Somebody just tried to poison one of my friends.
You may know him. He’s Robert Spencer, the director of the news-and-commentary blog JihadWatch and author of two New York Times bestsellers, The Politically Incorrect Guide to Islam (and the Crusades) and The Truth About Muhammed. He appears pretty regularly on cable news as an expert on Islamist terrorism, and he’s led seminars on jihad for the FBI, the United States Central Command, and the Joint Terrorism Task Force, among others. Robert also gets a lot of speaking engagements. His most recent event was in Reykjavik, Iceland, and that’s where someone laced his drink with something nasty.
Last week, Robert spoke on the threat of jihad to an audience of several hundred people at Reykjavik’s Grand Hotel. Afterward, he and some friends went to a restaurant for dinner. In the course of the meal, two men approached his table. One introduced himself as a big fan. The other shook Robert’s hand and said, “F*** you.” In a piece published in Frontpagemag.com, Robert described what happened when he returned to his hotel room.
“I began to feel numbness in my face, hands, and feet. I began trembling and vomiting. My heart was racing dangerously. I spent the night in a Reykjavik hospital.”
Art Moore, writing for World Net Daily, reports that doctors at the Reykjavik hospital found Robert tested “positive for amphetamine and MDMA.” MDMA is a synthetic drug commonly known as Ecstasy or Molly. A high dose of MDMA can cause liver, kidney, or heart failure and may even be fatal. The drug is commonly available in tablet or capsule form, but it is also available as crystals, a powder, or a liquid. Those last three options would be the easiest to slip into someone’s drink.
At the hospital, the attending doctor said Robert had been drugged but that it was not a “serious poisoning.” Robert asked, “How much poison must one be given for the poisoning to be ‘serious’?”
After he was released from the hospital, Robert was ill for several days, but he did get to a police station to file a complaint. The reaction of Reykjavik police is encouraging. “The police official with whom I spoke took immediate steps to identify and locate the principal suspects and obtain the restaurant’s surveillance video,” Robert said.
Among our friends on the left, Robert Spencer is not a popular guy. For years, he has been exposing Islamist extremists who have launched terror attack after terror attack across the globe. And he has made the case that in the eyes of the terrorists, they are doing Allah’s work because there are verses in the Koran and other sacred Islamic texts that approve of attacking infidels. Christians and Jews and every other non-Islamic religion fall into the infidel category. But as we continue to see in Iraq and Syria, ISIS also targets Muslims who, from the terrorists’ point of view, are the wrong kind of Muslims.

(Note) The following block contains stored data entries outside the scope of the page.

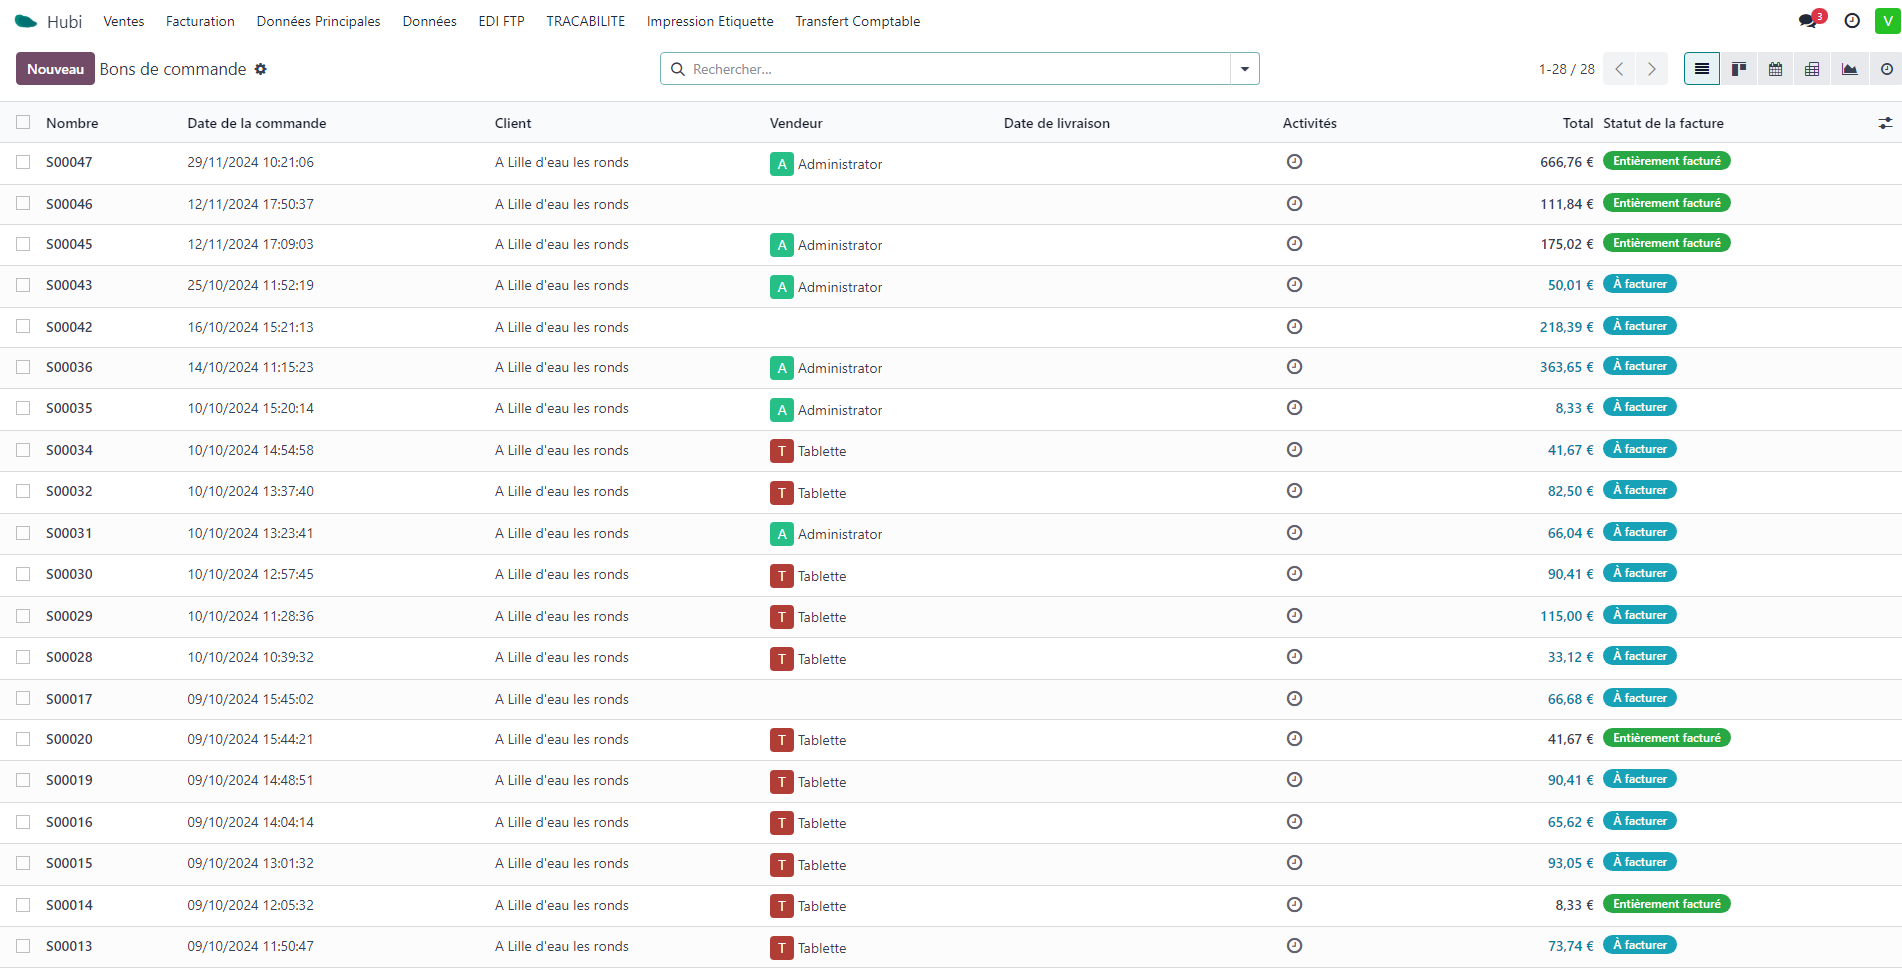This screenshot has width=1902, height=972.
Task: Click the activity clock for order S00047
Action: pyautogui.click(x=1294, y=162)
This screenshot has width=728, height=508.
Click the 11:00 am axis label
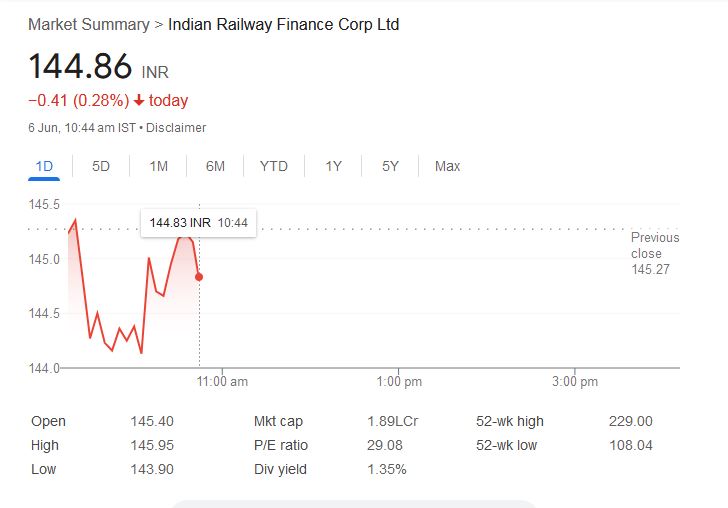point(223,382)
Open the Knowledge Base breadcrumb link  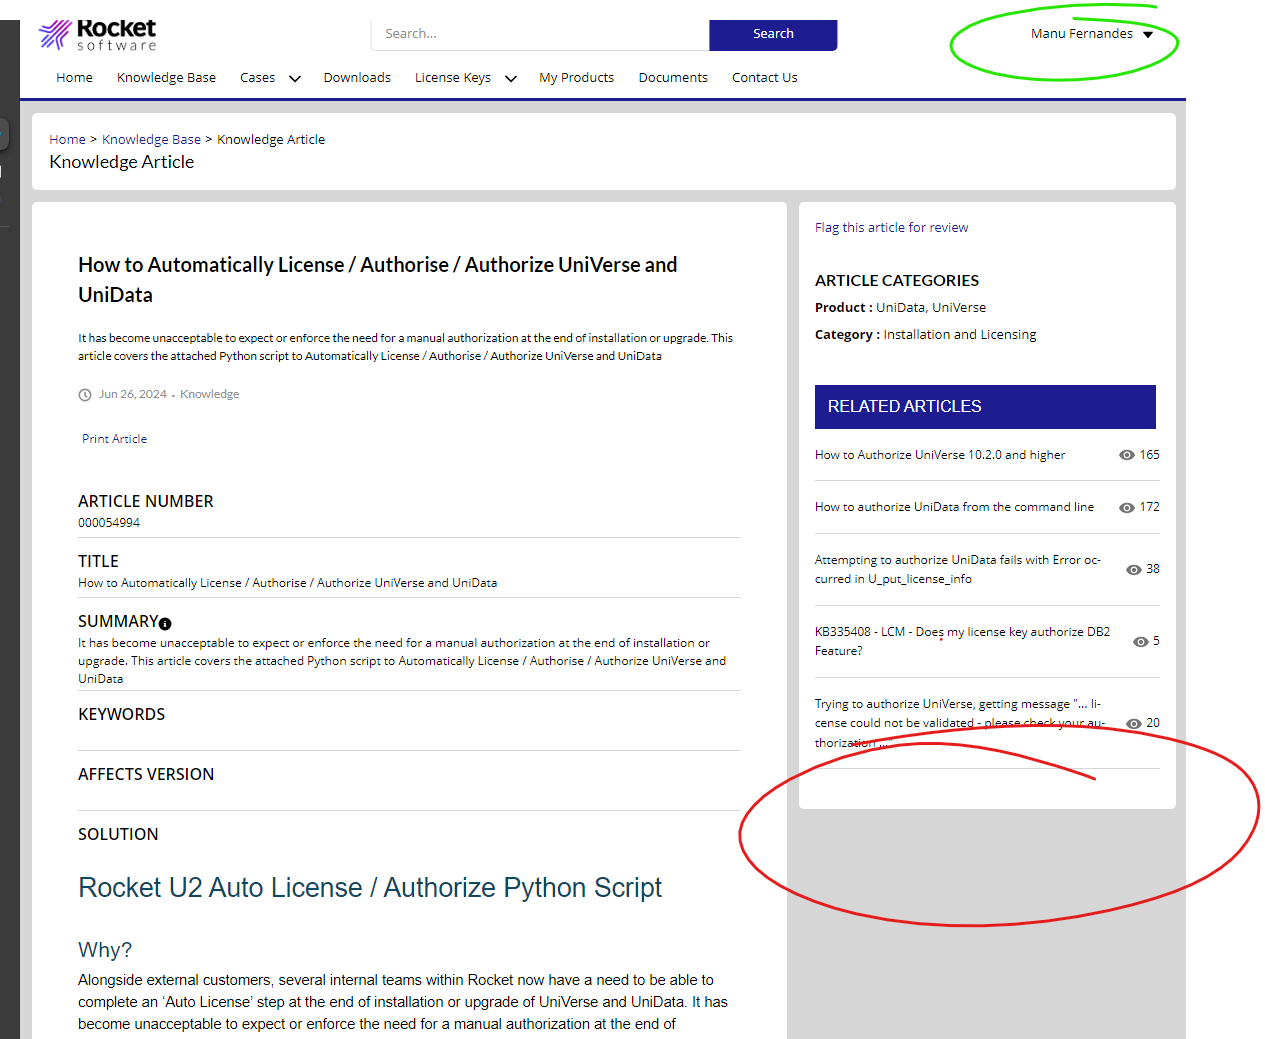[151, 139]
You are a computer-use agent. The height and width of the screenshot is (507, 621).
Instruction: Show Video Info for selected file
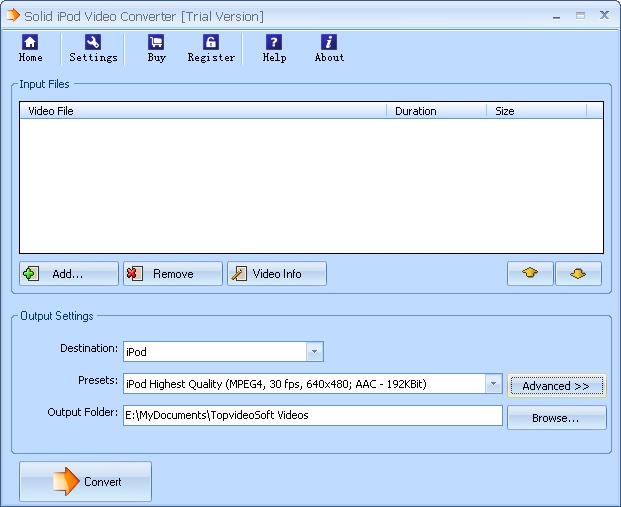(x=277, y=274)
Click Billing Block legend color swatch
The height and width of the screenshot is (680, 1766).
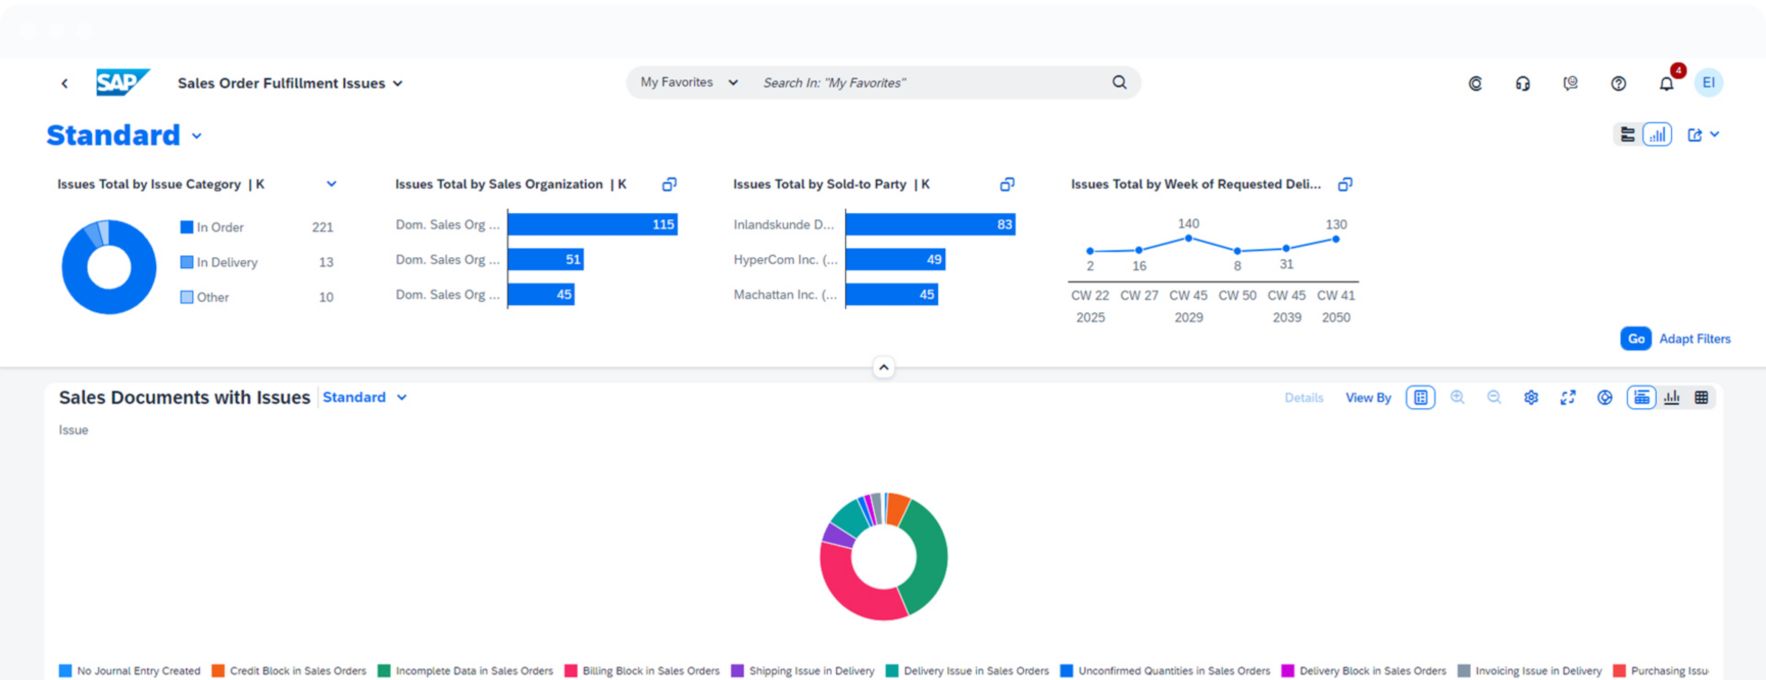pos(571,671)
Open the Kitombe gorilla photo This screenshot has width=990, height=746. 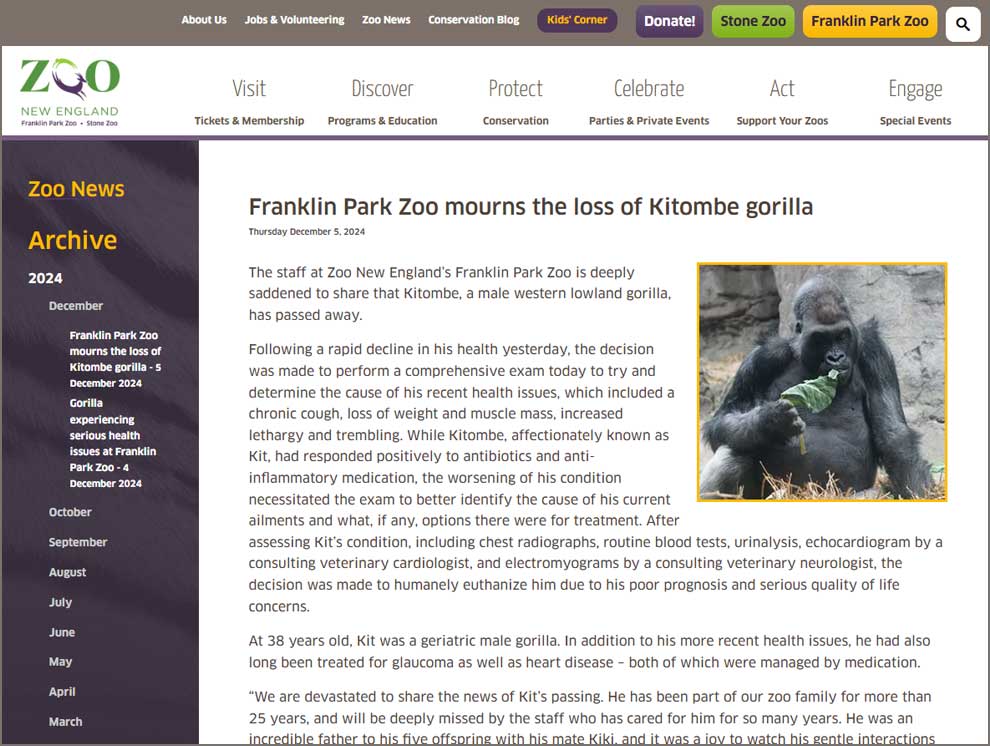tap(821, 382)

Nonetheless, Robert has been denounced as a hate monger by the Southern Poverty Law Center, his books are banned in Muslim-majority nations, and in 2013 the British Home Office barred Robert from traveling to the U.K. for any speaking event. When he appealed the ban in court, the British Court of Appeals dismissed his case, arguing that “this was a public order case where the police had advised that significant public disorder and serious violence might ensue from the proposed visit.”
It’s only May, but already we’ve seen some ugliness directed at conservatives who were invited to speak at various colleges. At Middlebury College in Vermont, protesters mobbed conservative social scientist Charles Murray, injuring a professor who was trying to escort him to safety. At NYU, provocateur and actor Gavin McInnes was rushed by protesters who physically tried to stop him from holding a seminar for College Republicans (police arrested about a dozen demonstrators). And at Berkeley, chaos erupted, even before conservative commentator Milo Yiannopoulos got to the university. Berkeley’s administrators blamed the riot, which caused $100,000 worth of damage, on “150 masked agitators,” who egged on about 1,500 anti-Milo demonstrators.
It appears that rioting, or howling down, or physically attacking a conservative speaker are not enough. Now we have to worry that some “progressive” might slip an overdose into a conservative’s drink.